Deep forensic analysis of any image. Extract EXIF metadata, detect manipulation with Error Level Analysis, identify AI-generated images via frequency domain analysis, and strip metadata for privacy.
Every digital photo contains hidden data called EXIF (Exchangeable Image File Format) metadata. This includes camera model, lens info, GPS coordinates, timestamps, and editing software used. Our parser reads the raw binary JPEG data to extract every piece of embedded information.
ELA works by re-compressing an image at a known quality level, then amplifying the differences between the original and recompressed versions. In an unmodified image, these differences should be uniform. Manipulated regions — pasted elements, cloned areas, or edited sections — will show distinctly different error levels, appearing as bright spots in the ELA heatmap.
AI-generated images leave distinctive artifacts in the frequency domain. GANs (Generative Adversarial Networks) produce periodic spectral peaks visible in DCT analysis. Diffusion models show unusually smooth high-frequency rolloff compared to natural photographs, which exhibit characteristic 1/f noise patterns. Our analyzer computes the 2D DCT spectral energy distribution and looks for these telltale signatures.
The Image Forensics Lab is a professional-grade photo authentication tool that applies the same techniques used by digital forensics investigators, photojournalism fact-checkers, and intelligence analysts. Upload any JPEG, PNG, or WEBP image and receive a complete forensic report in seconds — no software installation required.

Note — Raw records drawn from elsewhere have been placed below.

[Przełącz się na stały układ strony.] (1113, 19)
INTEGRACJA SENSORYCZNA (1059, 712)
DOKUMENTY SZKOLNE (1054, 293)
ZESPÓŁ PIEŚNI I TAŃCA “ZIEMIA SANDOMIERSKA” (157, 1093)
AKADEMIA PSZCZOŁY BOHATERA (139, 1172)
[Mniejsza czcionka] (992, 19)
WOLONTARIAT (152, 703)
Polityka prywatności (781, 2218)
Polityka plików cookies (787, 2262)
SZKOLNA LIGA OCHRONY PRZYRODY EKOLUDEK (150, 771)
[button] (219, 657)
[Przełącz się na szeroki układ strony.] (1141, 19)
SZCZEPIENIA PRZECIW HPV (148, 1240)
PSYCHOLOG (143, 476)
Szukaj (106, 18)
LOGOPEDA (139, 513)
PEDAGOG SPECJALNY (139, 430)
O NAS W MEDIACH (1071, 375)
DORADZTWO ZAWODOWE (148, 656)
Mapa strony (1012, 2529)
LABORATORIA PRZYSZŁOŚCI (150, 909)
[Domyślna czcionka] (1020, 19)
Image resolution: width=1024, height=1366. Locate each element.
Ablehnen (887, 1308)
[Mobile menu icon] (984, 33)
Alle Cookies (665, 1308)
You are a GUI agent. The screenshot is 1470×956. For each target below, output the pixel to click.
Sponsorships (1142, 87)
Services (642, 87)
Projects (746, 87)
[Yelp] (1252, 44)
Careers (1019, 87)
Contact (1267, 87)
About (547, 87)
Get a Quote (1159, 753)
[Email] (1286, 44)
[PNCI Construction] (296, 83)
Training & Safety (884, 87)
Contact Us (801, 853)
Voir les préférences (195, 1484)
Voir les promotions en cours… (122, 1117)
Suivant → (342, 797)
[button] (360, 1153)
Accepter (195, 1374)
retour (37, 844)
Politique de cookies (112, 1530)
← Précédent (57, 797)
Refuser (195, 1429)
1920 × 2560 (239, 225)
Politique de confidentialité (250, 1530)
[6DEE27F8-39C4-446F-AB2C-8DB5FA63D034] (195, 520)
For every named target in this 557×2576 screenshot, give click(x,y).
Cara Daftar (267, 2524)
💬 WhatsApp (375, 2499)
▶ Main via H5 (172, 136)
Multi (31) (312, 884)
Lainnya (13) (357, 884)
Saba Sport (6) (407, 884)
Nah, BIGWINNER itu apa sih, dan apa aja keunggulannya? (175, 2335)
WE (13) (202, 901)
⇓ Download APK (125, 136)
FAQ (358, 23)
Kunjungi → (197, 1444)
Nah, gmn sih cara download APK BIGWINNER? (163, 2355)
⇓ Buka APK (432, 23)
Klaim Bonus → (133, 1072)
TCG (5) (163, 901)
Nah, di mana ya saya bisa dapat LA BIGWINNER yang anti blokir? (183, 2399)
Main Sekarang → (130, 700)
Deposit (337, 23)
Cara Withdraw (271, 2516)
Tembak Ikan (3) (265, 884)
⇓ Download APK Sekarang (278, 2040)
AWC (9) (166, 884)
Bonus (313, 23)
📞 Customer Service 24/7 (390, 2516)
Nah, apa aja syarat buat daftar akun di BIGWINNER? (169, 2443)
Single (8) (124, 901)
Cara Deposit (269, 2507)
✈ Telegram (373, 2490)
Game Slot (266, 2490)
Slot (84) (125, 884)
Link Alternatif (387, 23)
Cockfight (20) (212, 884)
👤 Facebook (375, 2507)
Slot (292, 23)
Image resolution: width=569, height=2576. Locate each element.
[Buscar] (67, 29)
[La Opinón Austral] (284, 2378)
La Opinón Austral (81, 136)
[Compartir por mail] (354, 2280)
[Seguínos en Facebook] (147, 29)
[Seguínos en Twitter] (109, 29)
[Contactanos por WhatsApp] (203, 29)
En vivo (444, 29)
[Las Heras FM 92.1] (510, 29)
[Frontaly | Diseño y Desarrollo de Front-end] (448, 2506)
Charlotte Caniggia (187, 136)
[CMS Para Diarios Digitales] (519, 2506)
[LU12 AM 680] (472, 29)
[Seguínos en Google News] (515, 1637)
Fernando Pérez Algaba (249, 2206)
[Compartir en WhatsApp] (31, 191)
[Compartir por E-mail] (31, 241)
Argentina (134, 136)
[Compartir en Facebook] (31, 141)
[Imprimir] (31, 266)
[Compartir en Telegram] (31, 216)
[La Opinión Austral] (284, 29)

Error Level Analysis (ELA) reveals areas of an image that have been digitally altered by detecting inconsistent JPEG compression artifacts. Regions that have been copy-pasted, cloned, or retouched compress differently from the original content, producing visible hotspots in the ELA output. This technique is routinely used to expose doctored press photos, fake evidence, and manipulated social media posts.
Beyond ELA, the tool extracts all embedded EXIF metadata — GPS coordinates, camera make and model, shooting timestamp, software edits, and more. It also runs a frequency-domain analysis to flag statistical signatures of AI-generated imagery, which tends to exhibit unnatural regularity in its high-frequency noise patterns.